第十一方面,本申请实施例提供一种视觉定位装置,该视觉定位装置可以作为服务器或服务器的内部芯片,该视觉定位装置包括存储器和处理器,该存储器用于存储指令,该 处理器用于执行存储器存储的指令,并且对存储器中存储的指令的执行使得处理器执行上述第三方面或第三方面的任一可能的实现方式中的空地模型建模方法。
第十二方面,本申请实施例提供一种计算机可读存储介质,其上存储有计算机程序,所述程序被处理器执行时实现第三方面或第三方面的任一可能的实现方式中的方法。
第十三方面,本申请实施例提供一种计算机程序产品,计算机程序产品包括计算机程序,当计算机程序被计算机或处理器执行时,用于执行第一方面或第一方面的任一可能的实现方式中的方法,或者,用于执行第二方面或第二方面的任一可能的实现方式中的方法,或者,用于执行第三方面或第三方面的任一可能的实现方式中的方法。

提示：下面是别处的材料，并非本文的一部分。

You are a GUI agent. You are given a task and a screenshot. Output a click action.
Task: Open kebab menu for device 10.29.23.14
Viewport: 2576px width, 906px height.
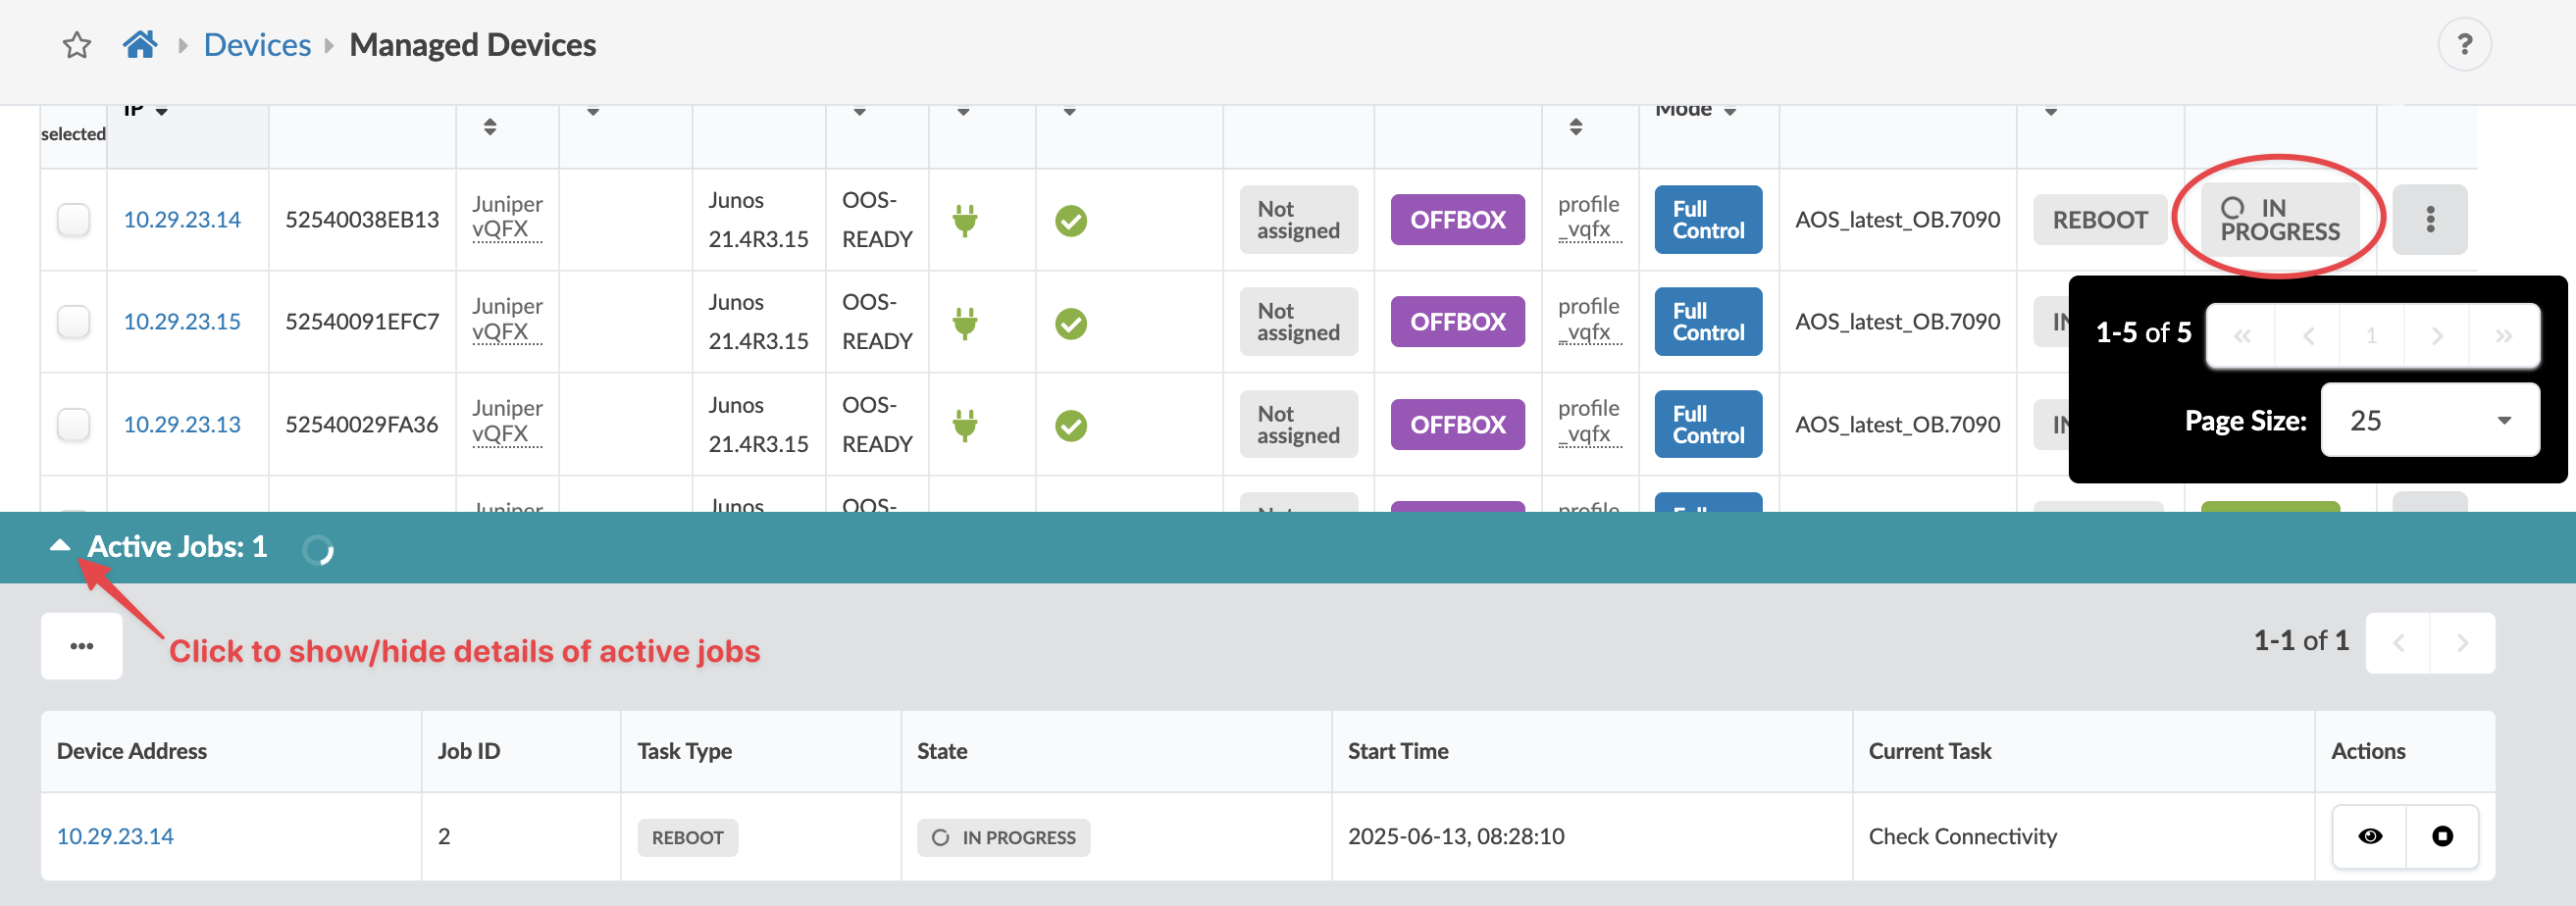point(2429,220)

第十四方面,本申请实施例提供一种视觉定位方法,该方法可以包括:获取采集的第一图像和第二图像。根据第一图像对应的终端设备的位置信息和磁力计角度偏转信息,确定初始位姿集合。根据第一图像获取第一图像的天际线和建筑物线面语义信息。根据该第二图像获取第二图像的天际线和建筑物线面语义信息。基于SLAM获取第一图像和第二图像之间的相对位姿。根据该第一图像的天际线、该第二图像的天际线、该相对位姿、和该航拍模型,在该初始位姿集合中确定N个优化后的候选位姿。根据建筑物线面语义信息、该N个优化后的候选位姿和该航拍模型,确定该第一图像的第一位姿,其中,N为大于1的整数。
在一种可能的设计中,该第一图像和该第二图像的视角不同。该天际线可以包括植被天际线。该建筑物线面语义信息可以包括建筑物的上边沿信息。

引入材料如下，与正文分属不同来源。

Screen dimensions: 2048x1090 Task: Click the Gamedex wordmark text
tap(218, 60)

在一种可能的设计中,该初始位姿集合包括多组初始位姿,每组初始位姿包括初始位置信息和初始磁力计角度偏转信息,该初始位置信息属于第一阈值范围内,该第一阈值范围为根据终端设备的位置信息确定的,该初始磁力计角度偏转信息属于第二阈值范围内,该第二阈值范围为根据终端设备的磁力计角度偏转信息确定的。
在一种可能的设计中,该第一阈值范围的中心值为终端设备的位置信息,该第二阈值范围的中心值为该终端设备的磁力计角度偏转信息。
在一种可能的设计中,根据该第一图像的天际线、该第二图像的天际线、该相对位姿、和该航拍模型,在该初始位姿集合中确定N个优化后的候选位姿,包括:分别根据每组初始位姿和航拍地图,进行天际线渲染,获取每组初始位姿对应的天际线;分别计算每组初始位姿对应的天际线与第一图像的天际线的匹配度;根据天际线的匹配度、第二图像的天际线和相对位姿,确定每组初始位姿的权重;根据每组初始位姿的权重,在初始位姿集合中确定N个优化后的候选位姿,所述N个优化后的候选位姿为初始位姿集合中权重从小到大排序的前N个位姿。
在一种可能的设计中,根据建筑物线面语义信息、该N个优化后的候选位姿和该航拍模型,确定该第一图像的第一位姿,可以包括:根据该N个优化后的候选位姿、该第一图像的建筑物线面语义信息和该航拍模型,分别计算每个优化后的候选位姿对应的语义重投影误差,选择重投影误差最小的作为该第一图像的第一位姿。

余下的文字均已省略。